_Required action_
Apart from the pictures, every line below needs to be reproduced verbatim.

_Working data_
•••••

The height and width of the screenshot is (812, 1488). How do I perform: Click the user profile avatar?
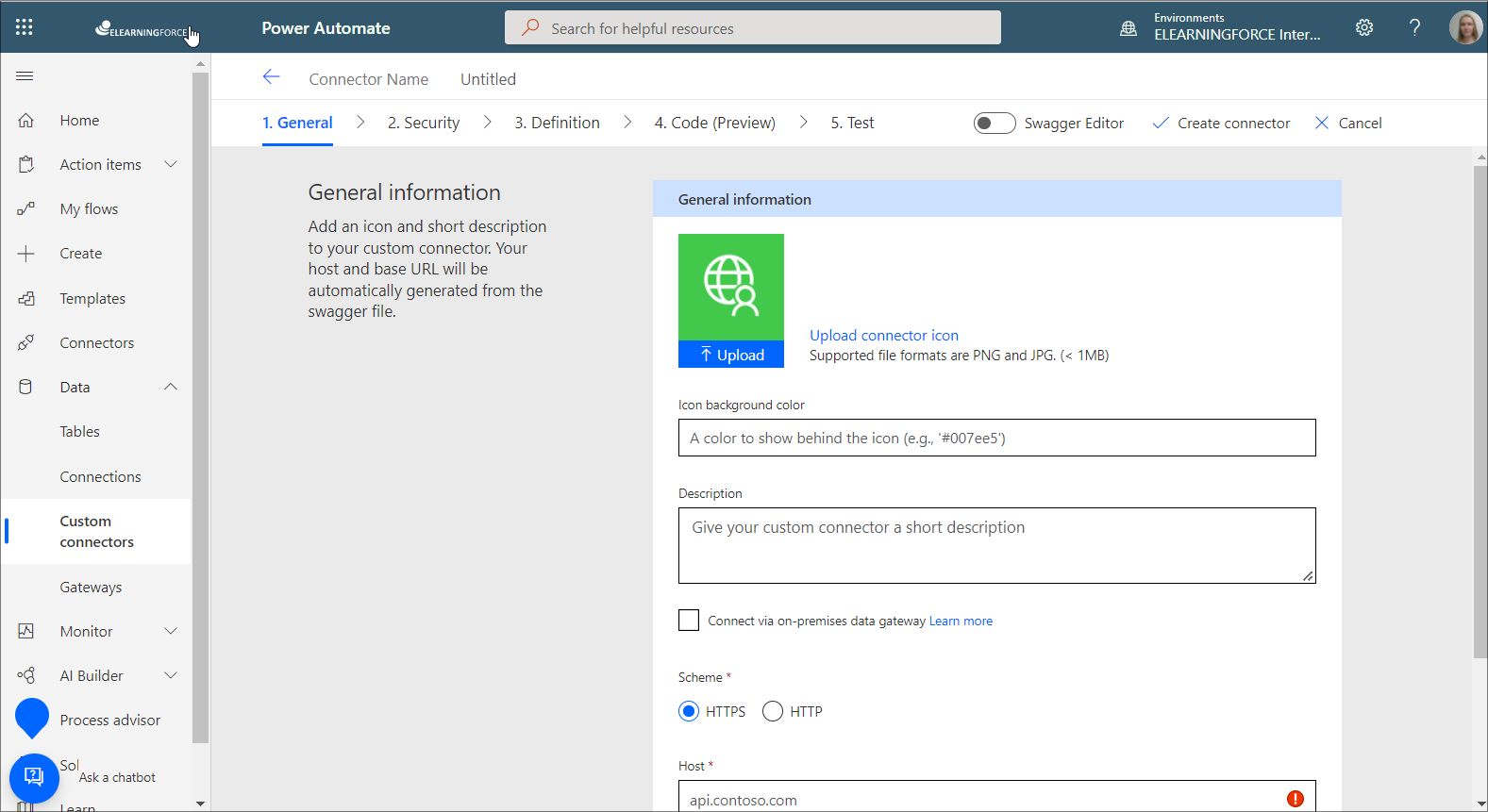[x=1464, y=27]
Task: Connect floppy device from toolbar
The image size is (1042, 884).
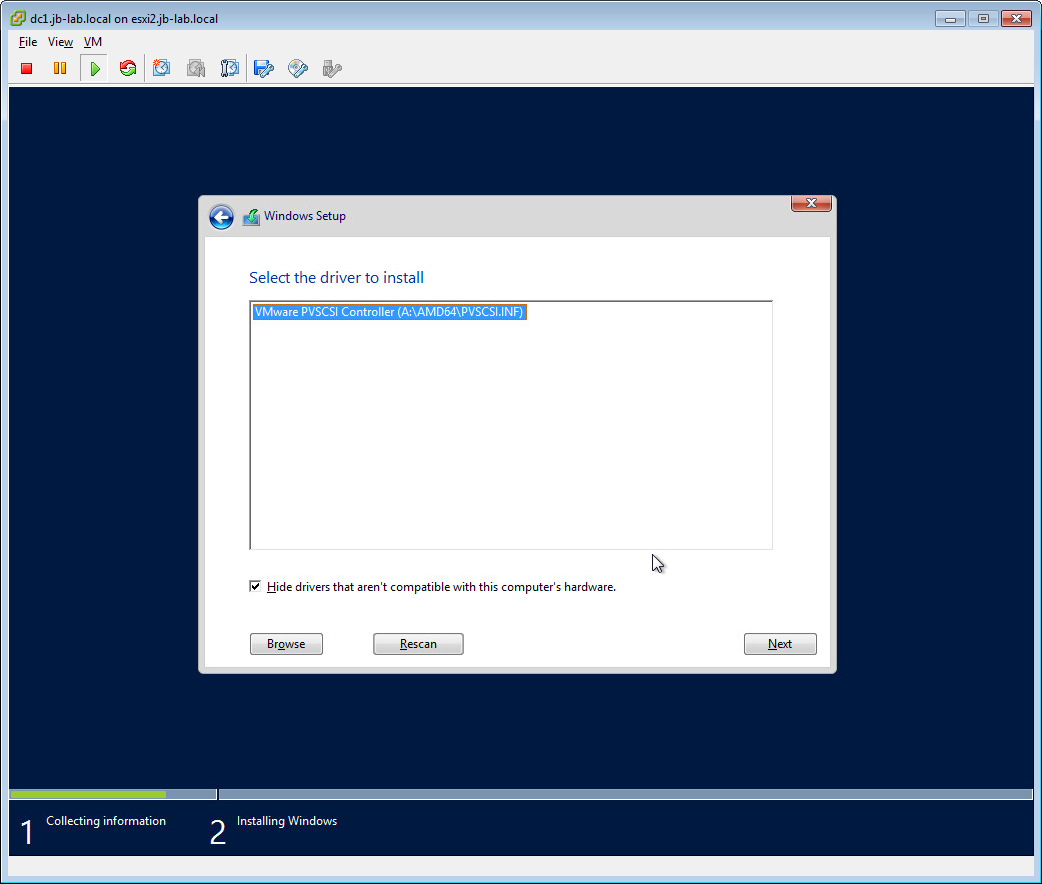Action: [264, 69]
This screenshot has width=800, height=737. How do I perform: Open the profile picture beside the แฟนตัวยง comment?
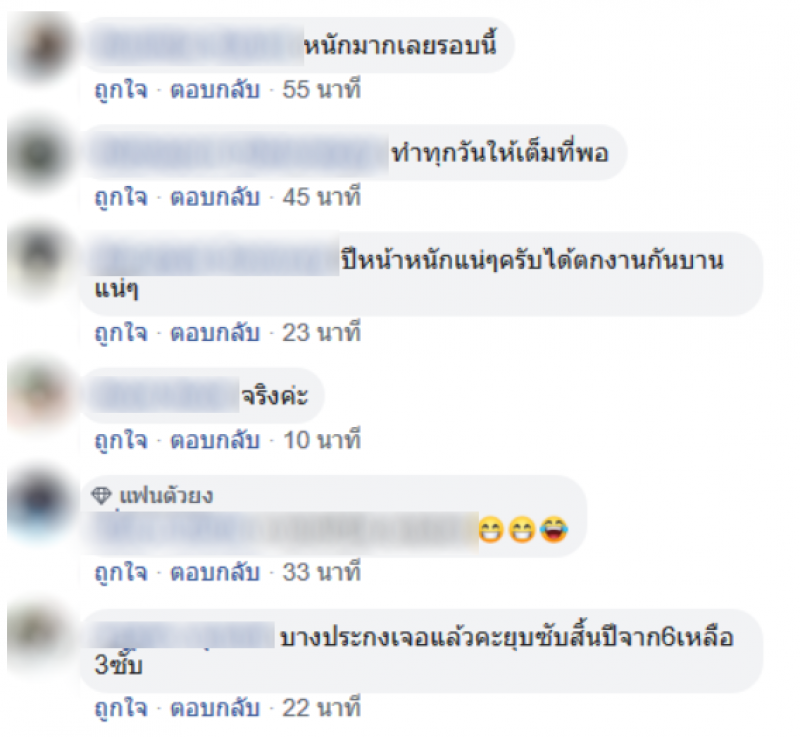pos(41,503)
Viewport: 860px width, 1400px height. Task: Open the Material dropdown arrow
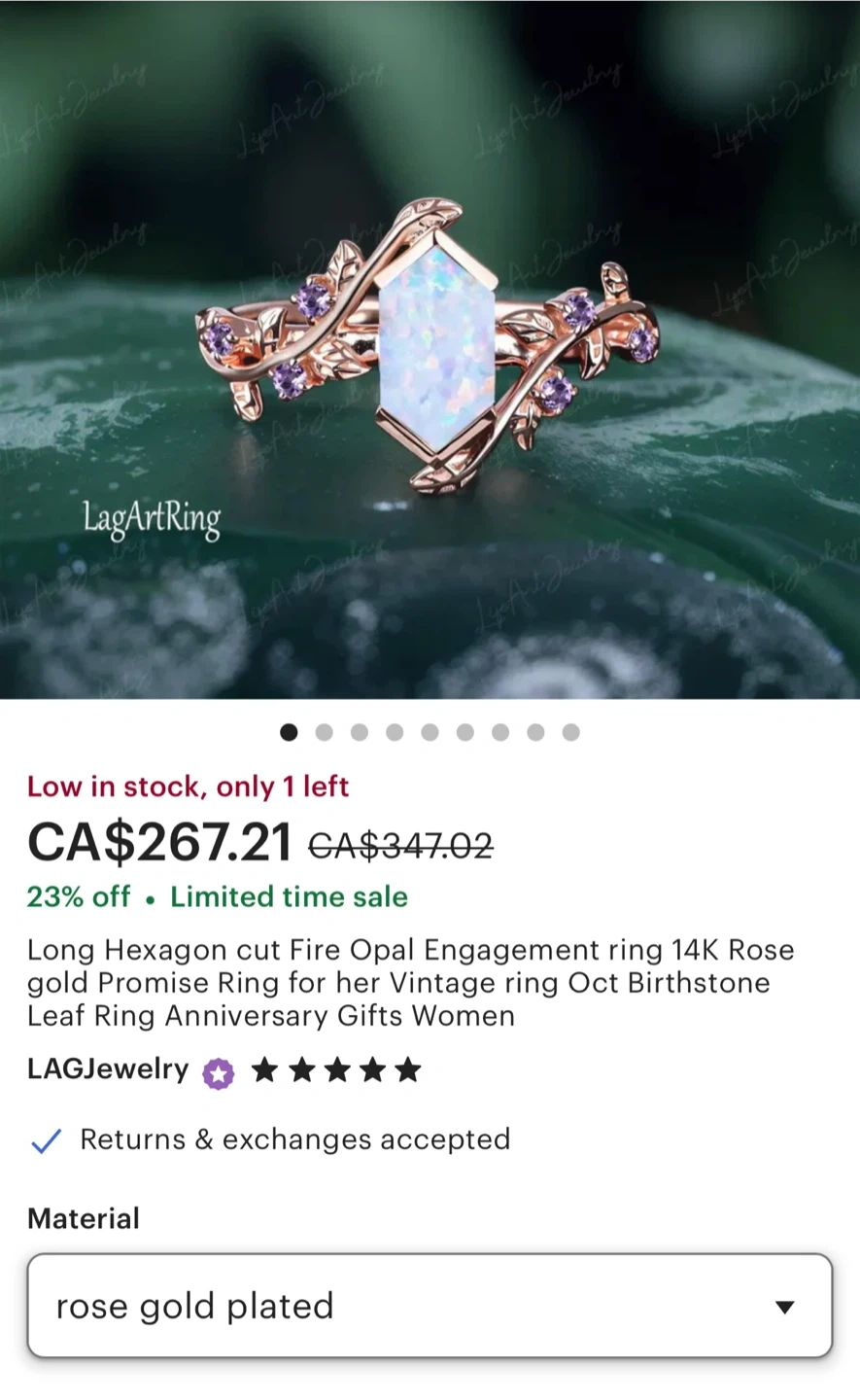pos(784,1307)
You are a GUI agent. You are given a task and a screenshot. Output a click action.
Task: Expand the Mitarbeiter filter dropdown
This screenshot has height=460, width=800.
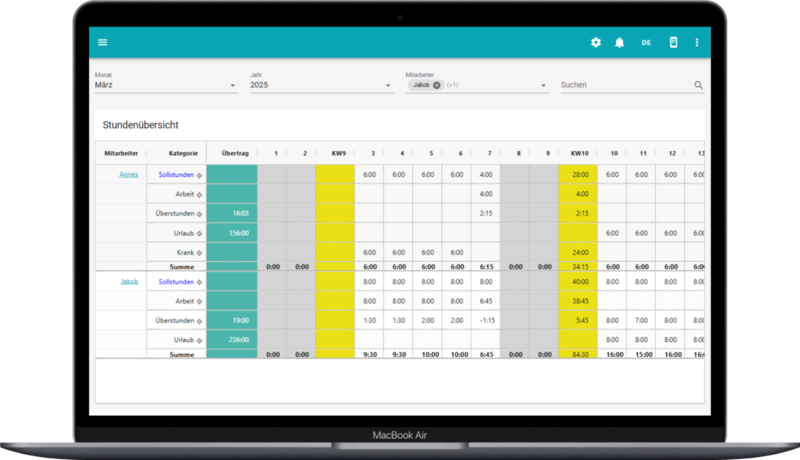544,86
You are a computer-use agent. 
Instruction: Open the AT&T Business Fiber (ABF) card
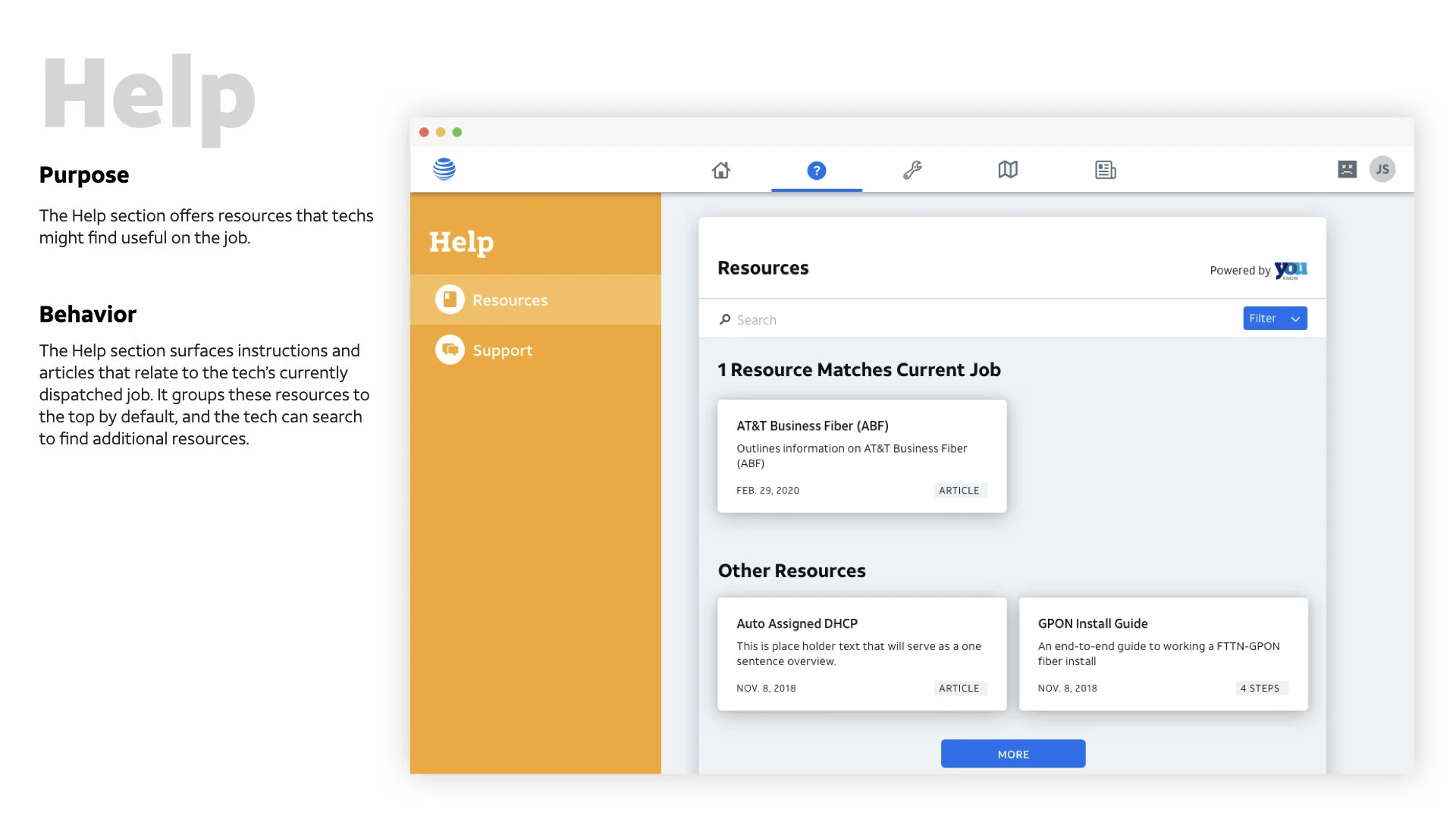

•••••

_Solution for this task_
The height and width of the screenshot is (812, 1488). How do I perform: Click the user profile avatar?
[x=1464, y=27]
Task: Connect floppy device from toolbar
The image size is (1042, 884).
Action: [264, 69]
This screenshot has width=800, height=737. How do I perform: Open the profile picture beside the แฟนตัวยง comment?
pos(41,503)
Viewport: 860px width, 1400px height. Task: Open the Material dropdown arrow
pos(784,1307)
You are a GUI agent. You are given a task and a screenshot. Output a click action.
Task: Expand the Mitarbeiter filter dropdown
This screenshot has height=460, width=800.
544,86
You are a computer-use agent. 
Instruction: Open the AT&T Business Fiber (ABF) card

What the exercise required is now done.